Se o eiruv rolou e saiu duas côvados fora do techum, ou se perdeu, ou queimou, ou era teruma que se tornou impura ainda de dia, não é eiruv. Desde o anoitecer, eis que isto é eiruv, pois a aquisição do eiruv se dá no crepúsculo. E se há dúvida, eis que isto é eiruv, pois a dúvida sobre o eiruv é válida. Por isso, se o eiruv foi consumido durante o próprio crepúsculo, eis que isto é eiruv.
Por que a halachá segue a opinião leniente. O Rambam não menciona sequer a imagem do "condutor de burro e camelo" — sinal de que a decidiu como rejeitada. A razão de fundo, explicada pelos comentadores, é que o próprio Avtolemos testemunhou em nome de cinco anciãos, uma tradição com peso de tribunal, tornando a posição de Rabi Yosei e Rabi Shimon particularmente sólida: presume-se que o eiruv permaneceu em seu estado original até prova em contrário, e essa presunção resolve a favor de sua validade mesmo em caso de dúvida real.
Os comentadores explicam por que a mishná lista quatro acidentes diferentes, e detalham a metáfora do condutor de burro e camelo, incapaz de avançar em qualquer direção.
"Se rolou para fora do techum, e caiu sobre ele um desmoronamento, ou queimou etc." — e a explicação de gamal vechamar é que se assemelha a alguém que conduz um camelo e um burro juntos: o burro não anda a menos que o condutor o puxe adiante, e o camelo não anda a menos que o condutor o empurre por trás; por isso, quando um deles avança, o outro para, e não se pode avançar.
Do mesmo modo, aquele que tem dúvida sobre seu eiruv não pode ir até o lugar onde o depositou, pois talvez o eiruv tenha se perdido ainda de dia, e não seja eiruv; e tampouco pode caminhar dois mil côvados para cada lado a partir de sua casa, como poderia antes, pois talvez o eiruv se tenha perdido apenas ao anoitecer, e o eiruv seja válido, tendo sido adquirido no crepúsculo.
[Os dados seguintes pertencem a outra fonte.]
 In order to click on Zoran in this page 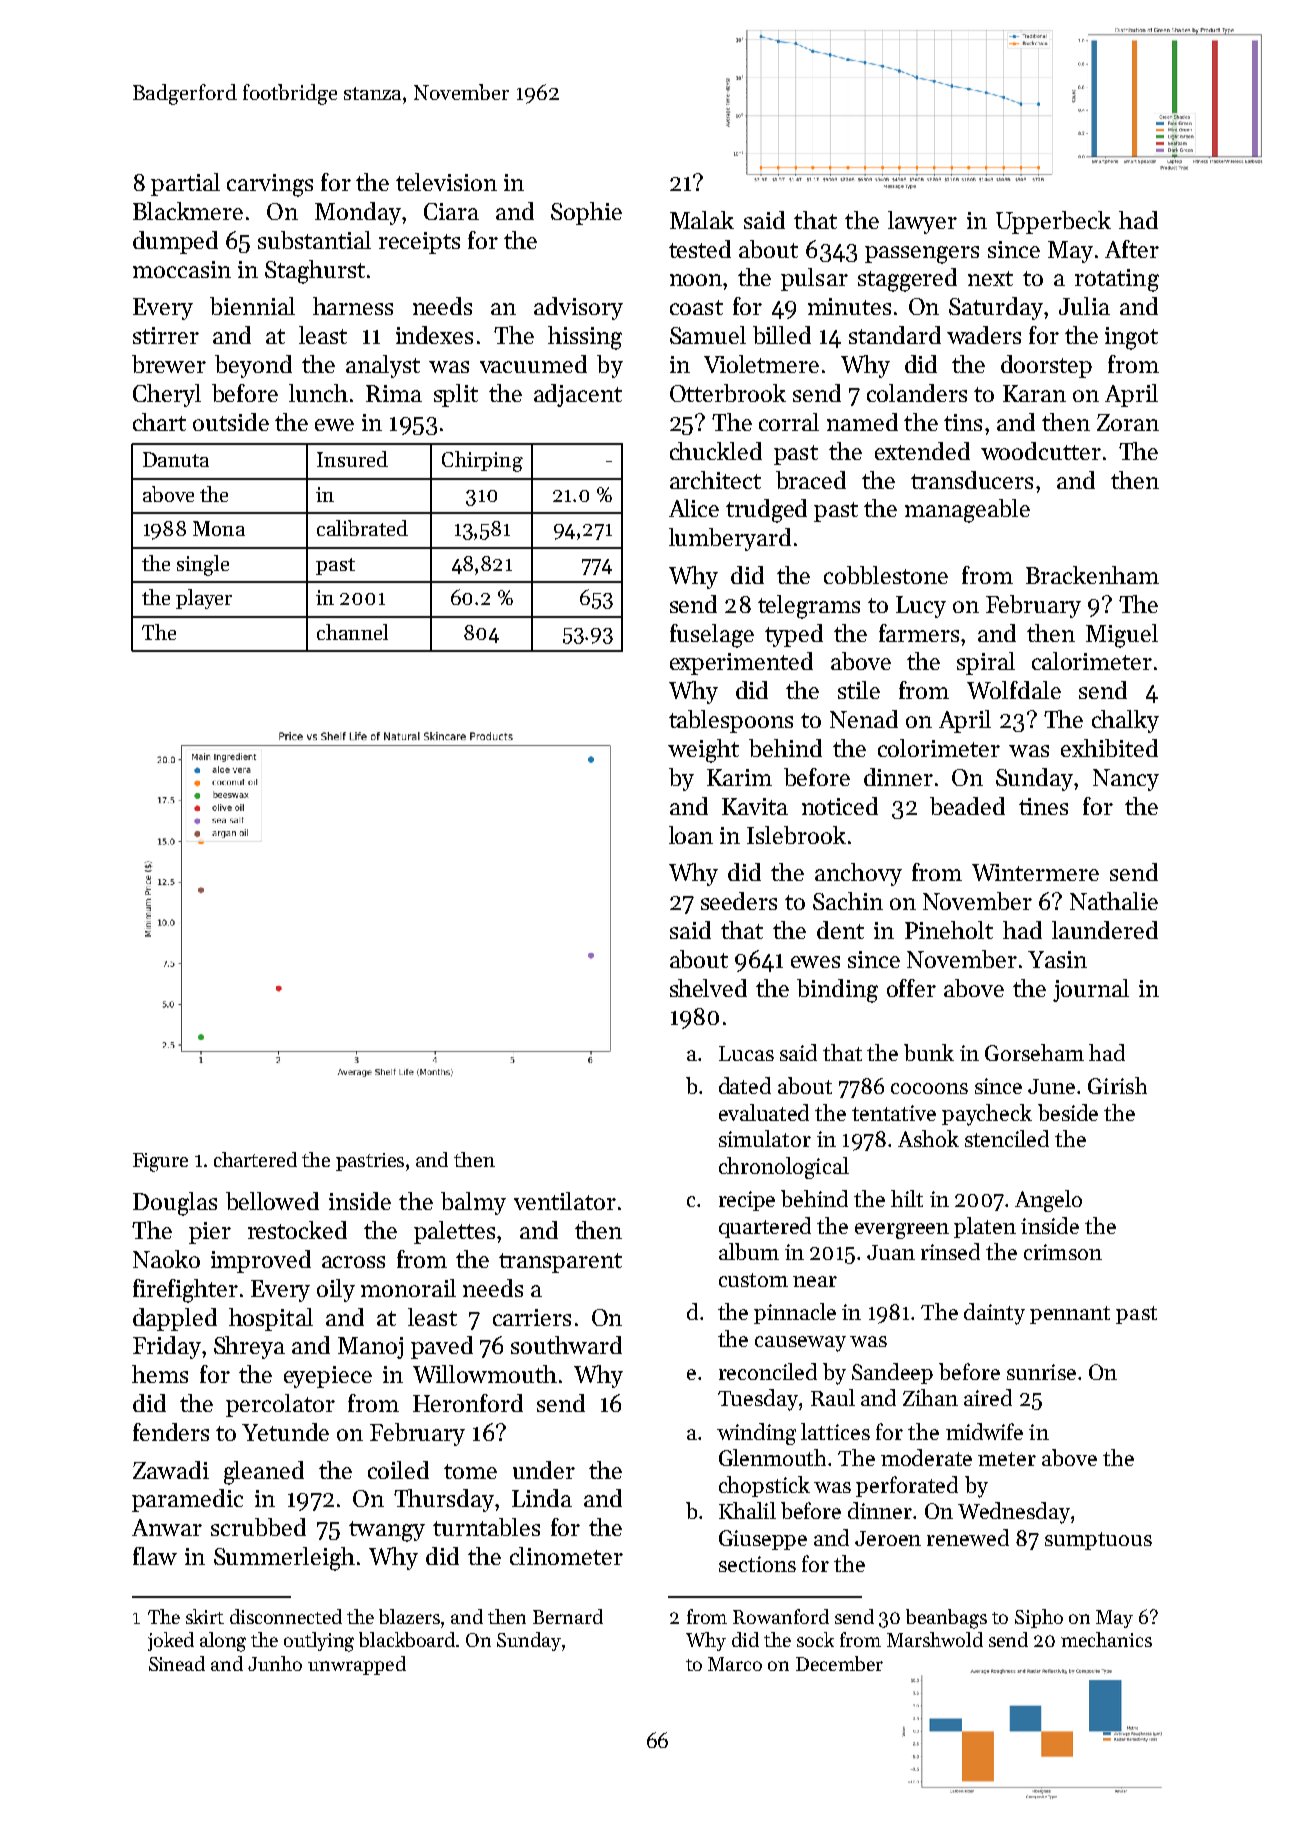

E Rabi Yosei e Rabi Shimon dizem que a dúvida sobre o eiruv é válida, pois sustentam que se aplica a presunção de seu estado anterior... E a halachá segue Rabi Yosei e Rabi Shimon.
"Se rolou para fora do techum, não é eiruv" — visto que da casa onde ele passa a noite até seu eiruv há mais de dois mil côvados, ele não pode ir apanhá-lo.
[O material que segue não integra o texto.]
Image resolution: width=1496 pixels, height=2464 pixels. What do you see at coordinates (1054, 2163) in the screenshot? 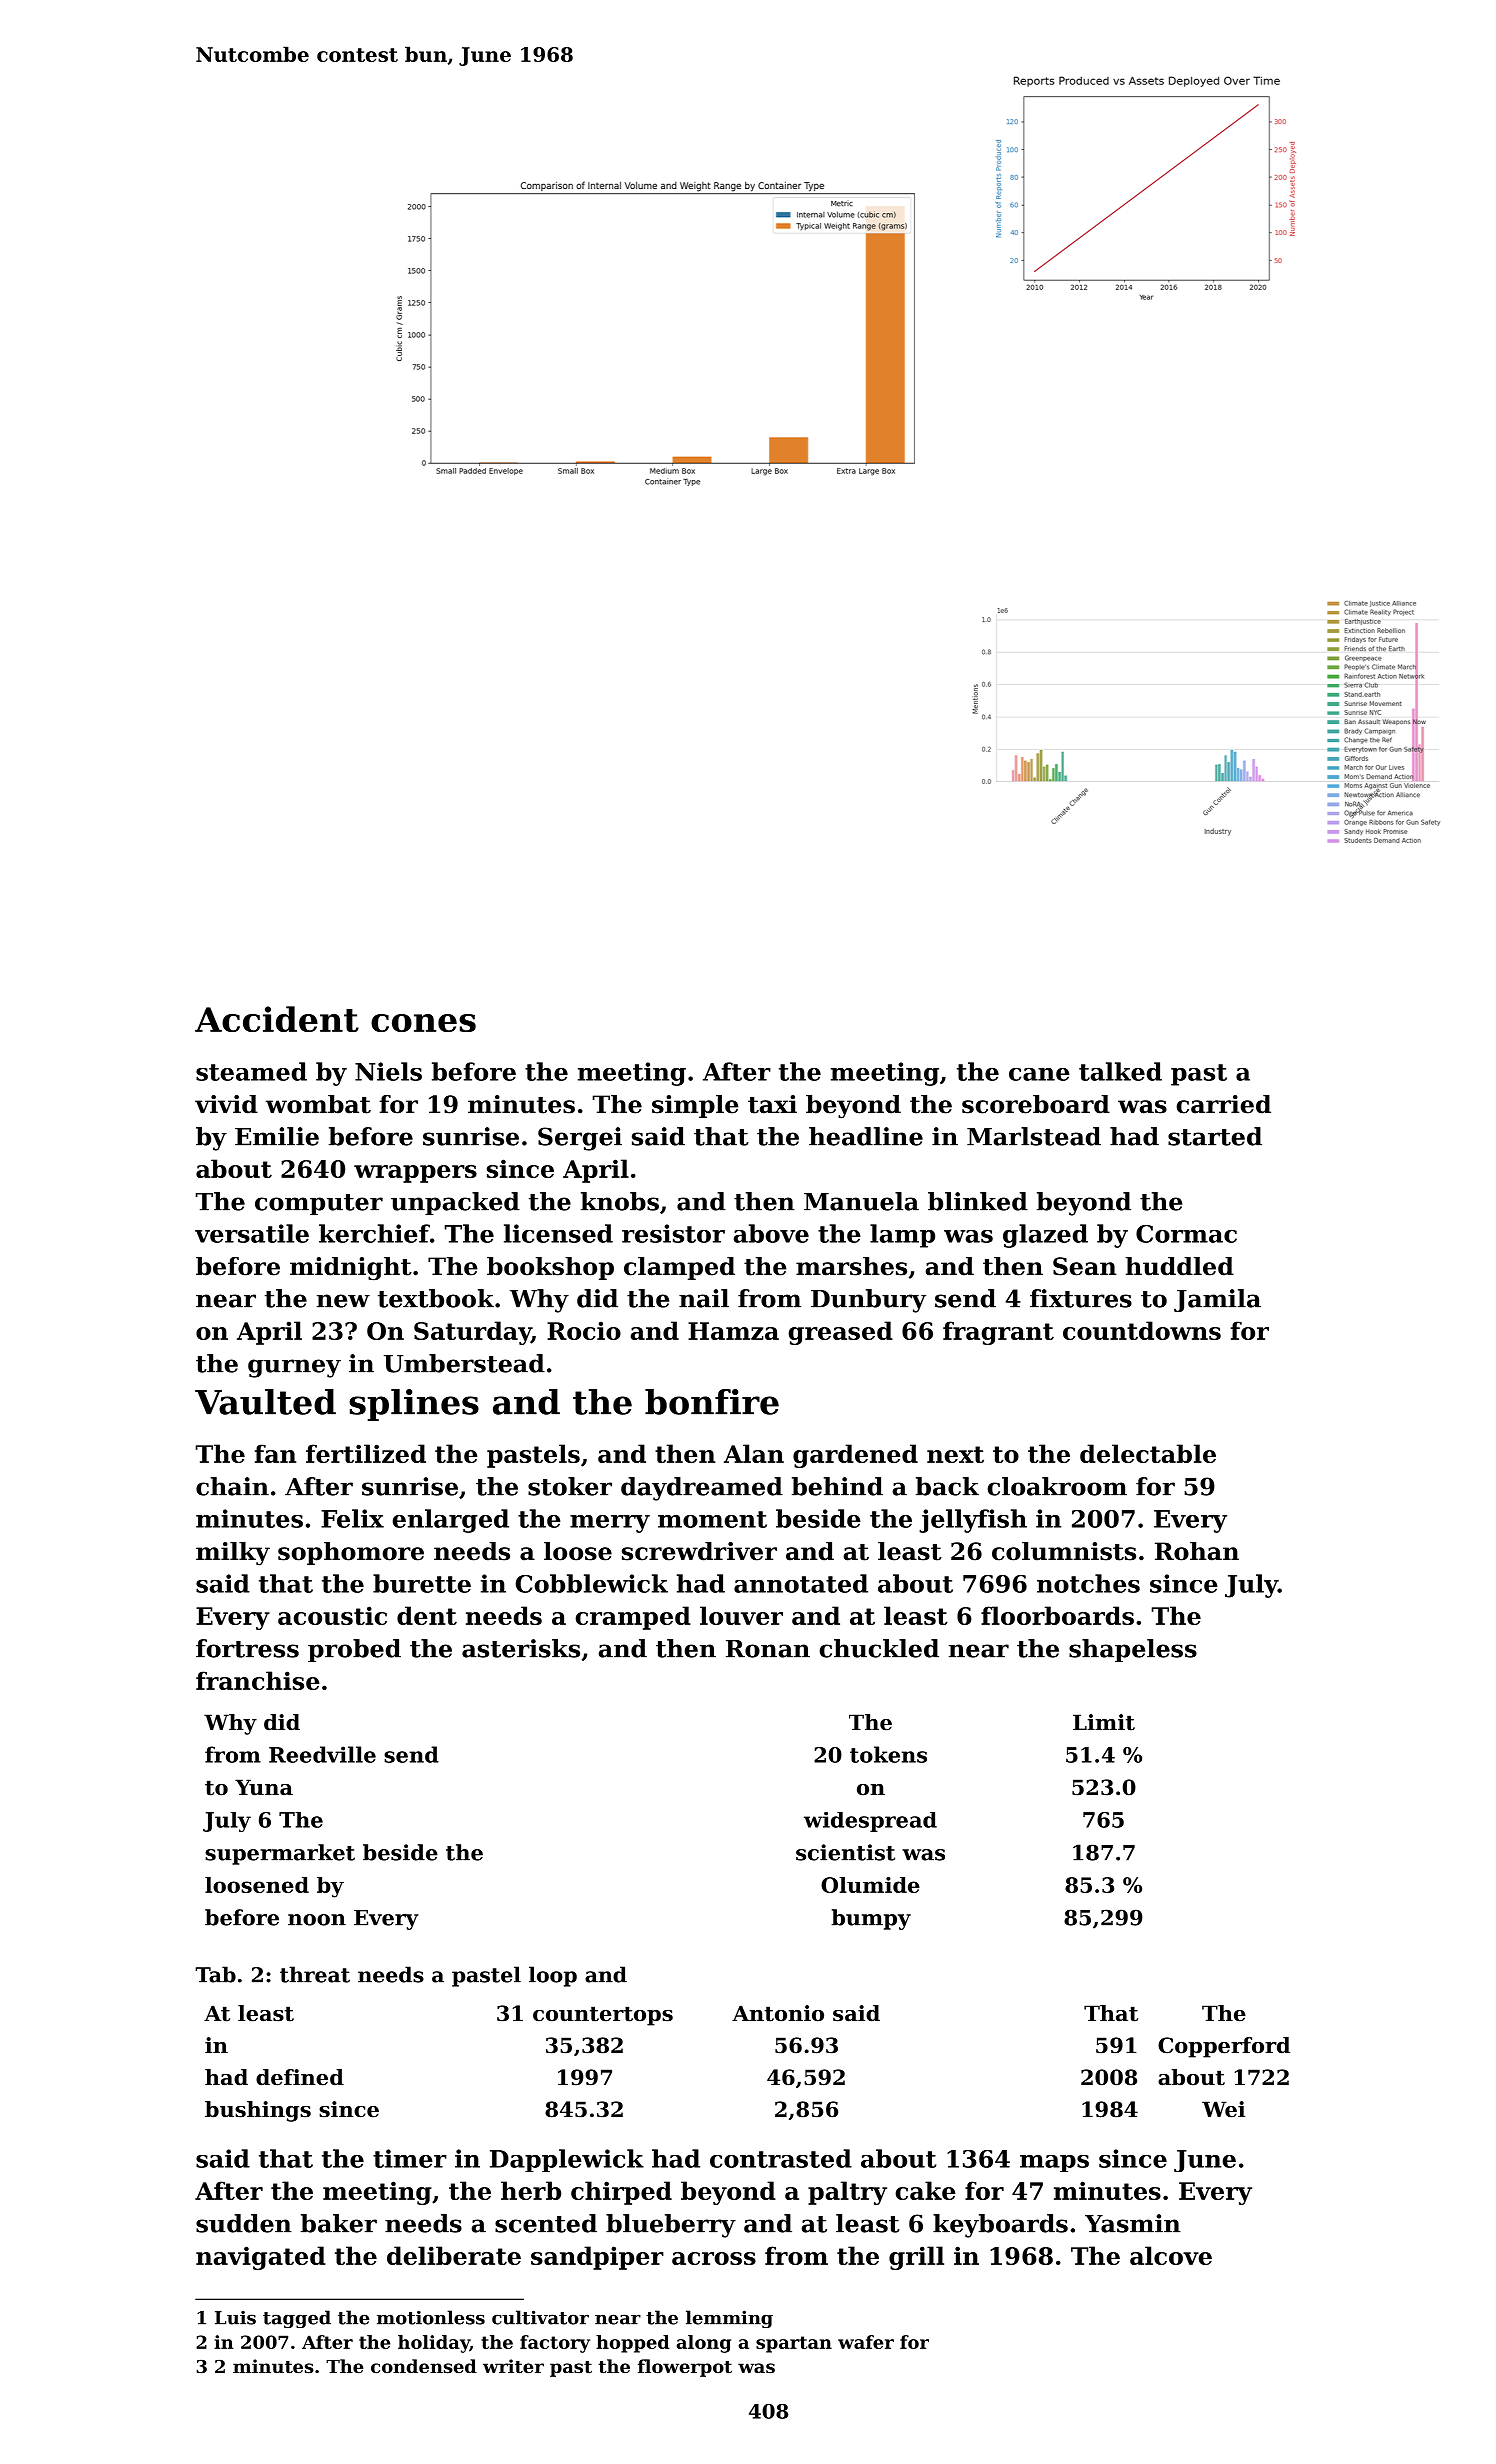
I see `maps` at bounding box center [1054, 2163].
"Eis que este é um condutor de burro e camelo" — pois temos dúvida se ele adquiriu ou não o eiruv: aqui está sua casa, e daqui ele tem dois mil côvados para cada lado... e daqui vem a imagem: fica puxado para cá e puxado para lá, como alguém que conduz um burro e um camelo juntos.
"Rabi Yosei e Rabi Shimon dizem: dúvida sobre o eiruv é válida" — pois dizemos que se mantém o eiruv em seu estado anterior... E assim é a halachá.
"Mishná: se rolou para fora do techum, não é eiruv" — visto que de sua casa, onde passa a noite, até seu eiruv há mais de dois mil côvados: seja qual for o lugar onde adquiriu residência, em sua casa ou em seu eiruv, não pode ir apanhá-lo.
"Caiu sobre ele um desmoronamento" — explica-se na Guemará que é preciso enxada e picareta para desobstruí-lo, o que constitui trabalho propriamente dito, e não mera shevut.
"Era teruma e se tornou impura" — pois agora não é própria nem para ele nem para outros.
"Desde o anoitecer" — já adquiriu o eiruv no crepúsculo, e havendo sido permitido, permanece permitido.
"Dúvida" — se ocorreu ainda de dia ou desde o anoitecer.
"Eis que este é um condutor de burro e camelo" — pois temos dúvida se ele adquiriu este eiruv... resulta que este o puxa para andar para cá e aquele o puxa para lá, como alguém que conduz um burro e um camelo, em que o burro anda à sua frente e ele o conduz, e o camelo o puxa por trás, sendo necessário voltar-se para frente e para trás.